Editorial

Ich skype, du skypst, wir alle werden VoIP-skypen


Artikel erschienen in Swiss IT Magazine 2005/09

     

Lieben Sie Skype? Wie bitte? Sie benutzen es nicht? Also gut, ich erzähle Ihnen eine Geschichte, die Sie inspirieren könnte, Skype auszuprobieren: Meine Freundin Susan (sie ist CEO einer Zürcher Firma) schickte mir kürzlich diese einzeilige E-Mail: «Zeit zum Skypen, am Donnerstag um 08.00 Uhr? Ich bin dann in New York.» Ich hatte Zeit, also skypten wir. Sie sass in ihrem Hotelzimmer in Manhattan, ich trank einen Kaffee auf der Veranda des Hauses eines Freundes in Miami. Susan sprach in ihren Laptop, der mit dem drahtlosen Hub des Hotels verbunden war. Ich sprach in mein Notebook, das ans WiFi-Netz meines Freundes angeschlossen war. Wir diskutierten fast eine Stunde lang über eine kristallklare Verbindung – gratis (natürlich, Susan bezahlte ihr Hotelzimmer und mein Freund sein DSL-Abo, aber der Preis für das einstündige Ferngespräch betrug exakt: null Rappen, zero Cents).





Wir benutzten eine kostenlose Software namens Skype, die bereits über 100 Millionen Interessierte heruntergeladen haben (von www.skype.com, sie funktioniert mit Windows, Mac OS X und Linux) und die viele als den Code ansehen, der der herkömmlichen Telefonie das Grab schaufeln wird. Ja, wir haben schon früher ähnlich hochfliegende Voraussagen gehört.

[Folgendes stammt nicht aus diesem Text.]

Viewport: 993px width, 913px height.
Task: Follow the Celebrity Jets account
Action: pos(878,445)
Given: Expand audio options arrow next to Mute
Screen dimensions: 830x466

Vor beinahe einem Jahrzehnt, in den Anfängen des kommerziellen Internets, kamen visionäre Firmen wie Vocaltec auf die Idee, Telefonie von PC zu PC zu realisieren. Aber bis vor kurzem kam Voice over IP nie auch nur in die Nähe dieser Vision. Jetzt schon, vor allem aufgrund der massiven Fortschritte in der Voice-Technik und der schnell wachsenden Zahl der Breitband-Abonnenten. Niklas Zennström, einer der Gründer von Skype, erklärte mir kürzlich in einem Interview (via Skype natürlich): «Wenn Sie für Ihre Breitbandverbindung bezahlt haben, macht es absolut keinen Sinn, auch noch für ein Telefonie-Abo zu bezahlen.» Mit anderen Worten: Telefonie wird einfach zu einer Applikation an den Rändern des Netzes. Zu einem Internet-Client.

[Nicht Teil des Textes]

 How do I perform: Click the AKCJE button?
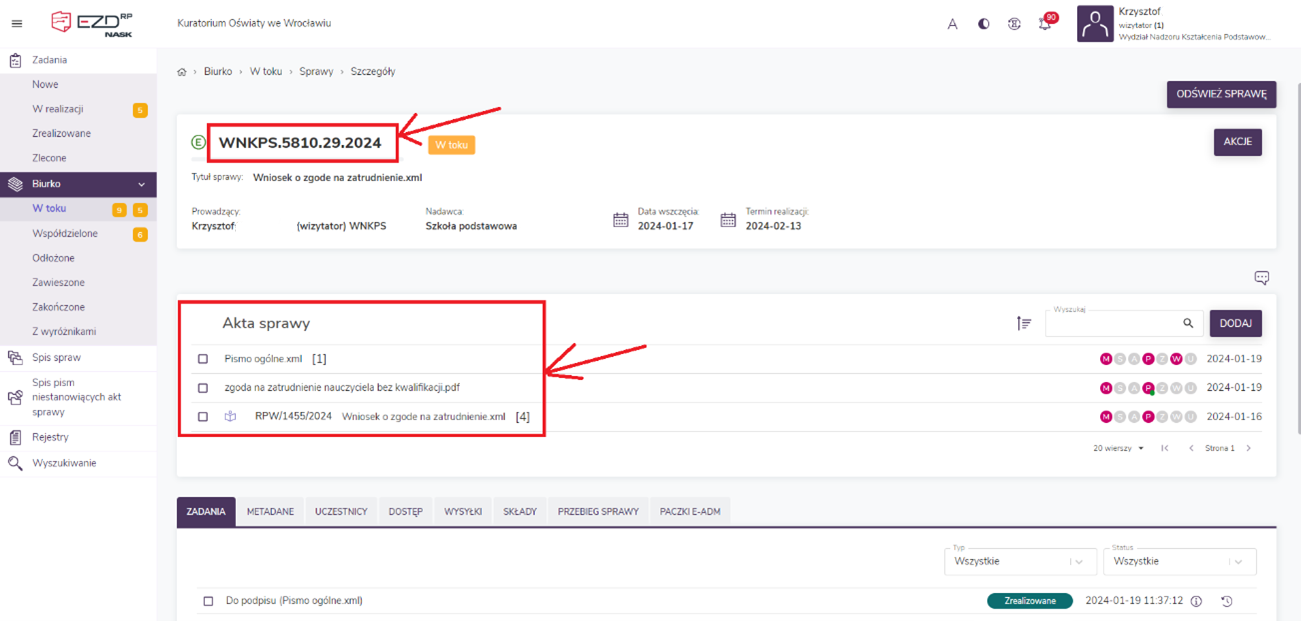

Trotz all der Skepsis gegenüber der Tatsache, dass Skype einen Dienst kostenlos offeriert, für den Telcos Geld verlangen, handelt es sich um eine seriöse Angelegenheit. Nicht nur wegen der Gratisanrufe. Die Sache ist seriös, weil Susan und ich während unseres Gesprächs mit Skypes File-Transfer-Funktion in Echtzeit Dokumente und Bilder austauschen konnten, die für unser Projekt wichtig sind. Wir haben Infos gegoogelt und diese sofort ausgetauscht, indem wir via Skypes Instant-Messaging-Tool Links hin und her schickten. Und zu einem bestimmten Zeitpunkt mussten wir Alberto zu Rate ziehen. Meine Skype-Buddy-Liste zeigte mir, dass er online war, wahrscheinlich in seinem Büro in Lugano. Susan und ich unterbrachen die Diskussion für fünf Sekunden – die Zeit, die man braucht, um mit sechs Klicks eine Skype-Konferenzschaltung herzustellen – und schon redeten wir zu dritt, frei und gratis, über den Ozean hinweg.



Genau deshalb ist VoIP so einzigartig (Skype ist nur die aggressivste Variante und ich erwarte, dass es im laufenden Jahr einen VoIP-Boom auslöst). Denn wenn ein Telefonanruf nur eine Applikation im Netz ist, kann diese mit zahlreichen anderen Anwendungen interagieren und konvergieren. Dabei entsteht eine reichhaltige, dynamische und unglaublich flexible Kommunikationsumgebung. Natürlich ist Skype noch nicht perfekt. Manchmal gibt es Unterbrüche. Die Sicherheit ist aber wegen der 256-Bit-Verschlüsselung kein Problem. Deshalb und aufgrund der Flexibilität studieren auch Firmen VoIP (und Skype) mit grossem Interesse.